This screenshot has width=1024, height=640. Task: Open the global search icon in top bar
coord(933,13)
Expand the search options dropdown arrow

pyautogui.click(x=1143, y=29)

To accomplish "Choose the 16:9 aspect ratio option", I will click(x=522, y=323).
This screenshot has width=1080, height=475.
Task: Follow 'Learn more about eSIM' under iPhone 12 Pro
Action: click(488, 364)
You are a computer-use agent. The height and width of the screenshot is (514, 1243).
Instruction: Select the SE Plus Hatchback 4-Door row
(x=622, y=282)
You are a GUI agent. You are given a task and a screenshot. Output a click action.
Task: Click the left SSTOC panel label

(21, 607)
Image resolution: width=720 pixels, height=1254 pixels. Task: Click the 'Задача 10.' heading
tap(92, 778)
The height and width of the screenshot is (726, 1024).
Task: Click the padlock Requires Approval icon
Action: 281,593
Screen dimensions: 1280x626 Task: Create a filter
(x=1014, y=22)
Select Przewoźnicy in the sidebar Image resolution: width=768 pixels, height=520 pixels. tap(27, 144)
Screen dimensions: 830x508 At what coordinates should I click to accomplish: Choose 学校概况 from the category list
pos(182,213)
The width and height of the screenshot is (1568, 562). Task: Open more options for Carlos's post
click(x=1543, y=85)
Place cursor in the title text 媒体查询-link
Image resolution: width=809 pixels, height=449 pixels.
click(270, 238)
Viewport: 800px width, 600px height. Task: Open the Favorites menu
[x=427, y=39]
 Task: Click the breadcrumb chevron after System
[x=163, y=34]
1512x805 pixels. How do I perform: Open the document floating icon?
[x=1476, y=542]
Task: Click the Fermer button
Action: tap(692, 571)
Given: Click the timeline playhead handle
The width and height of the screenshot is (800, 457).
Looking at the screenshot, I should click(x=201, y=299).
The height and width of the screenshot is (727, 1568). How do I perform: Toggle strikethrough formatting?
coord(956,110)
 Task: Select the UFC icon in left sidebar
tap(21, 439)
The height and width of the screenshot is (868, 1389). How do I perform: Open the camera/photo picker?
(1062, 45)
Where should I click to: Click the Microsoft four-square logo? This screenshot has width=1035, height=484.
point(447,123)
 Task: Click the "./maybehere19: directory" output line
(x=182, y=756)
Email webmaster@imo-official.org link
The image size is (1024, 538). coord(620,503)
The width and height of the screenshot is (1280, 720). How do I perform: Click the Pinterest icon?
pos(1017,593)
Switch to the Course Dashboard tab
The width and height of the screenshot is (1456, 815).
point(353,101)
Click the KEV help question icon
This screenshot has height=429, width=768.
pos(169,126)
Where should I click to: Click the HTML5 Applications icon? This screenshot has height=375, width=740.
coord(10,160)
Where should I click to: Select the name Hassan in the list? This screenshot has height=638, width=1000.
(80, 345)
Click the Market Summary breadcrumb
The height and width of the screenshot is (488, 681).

What is asked –
Copy out all of the data above again, line for line, without changing any of it.

Exercise output –
This screenshot has width=1024, height=640. Task: Open the global search icon in top bar
coord(933,13)
Expand the search options dropdown arrow

pyautogui.click(x=1143, y=29)

To accomplish "Choose the 16:9 aspect ratio option", I will click(x=522, y=323).
This screenshot has width=1080, height=475.
Task: Follow 'Learn more about eSIM' under iPhone 12 Pro
Action: click(488, 364)
You are a computer-use agent. The height and width of the screenshot is (514, 1243).
Instruction: Select the SE Plus Hatchback 4-Door row
(x=622, y=282)
You are a GUI agent. You are given a task and a screenshot. Output a click action.
Task: Click the left SSTOC panel label

(21, 607)
Image resolution: width=720 pixels, height=1254 pixels. Task: Click the 'Задача 10.' heading
tap(92, 778)
The height and width of the screenshot is (726, 1024).
Task: Click the padlock Requires Approval icon
Action: 281,593
Screen dimensions: 1280x626 Task: Create a filter
(x=1014, y=22)
Select Przewoźnicy in the sidebar Image resolution: width=768 pixels, height=520 pixels. tap(27, 144)
Screen dimensions: 830x508 At what coordinates should I click to accomplish: Choose 学校概况 from the category list
pos(182,213)
The width and height of the screenshot is (1568, 562). Task: Open more options for Carlos's post
click(x=1543, y=85)
Place cursor in the title text 媒体查询-link
Image resolution: width=809 pixels, height=449 pixels.
click(270, 238)
Viewport: 800px width, 600px height. Task: Open the Favorites menu
[x=427, y=39]
 Task: Click the breadcrumb chevron after System
[x=163, y=34]
1512x805 pixels. How do I perform: Open the document floating icon?
[x=1476, y=542]
Task: Click the Fermer button
Action: tap(692, 571)
Given: Click the timeline playhead handle
The width and height of the screenshot is (800, 457).
Looking at the screenshot, I should click(x=201, y=299).
The height and width of the screenshot is (727, 1568). How do I perform: Toggle strikethrough formatting?
coord(956,110)
 Task: Select the UFC icon in left sidebar
tap(21, 439)
The height and width of the screenshot is (868, 1389). How do I perform: Open the camera/photo picker?
(1062, 45)
Where should I click to: Click the Microsoft four-square logo? This screenshot has width=1035, height=484.
point(447,123)
 Task: Click the "./maybehere19: directory" output line
(x=182, y=756)
Email webmaster@imo-official.org link
The image size is (1024, 538). coord(620,503)
The width and height of the screenshot is (1280, 720). How do I perform: Click the Pinterest icon?
pos(1017,593)
Switch to the Course Dashboard tab
The width and height of the screenshot is (1456, 815).
point(353,101)
Click the KEV help question icon
This screenshot has height=429, width=768.
pos(169,126)
Where should I click to: Click the HTML5 Applications icon? This screenshot has height=375, width=740.
coord(10,160)
Where should I click to: Select the name Hassan in the list? This screenshot has height=638, width=1000.
(80, 345)
Click the Market Summary breadcrumb
The height and width of the screenshot is (488, 681).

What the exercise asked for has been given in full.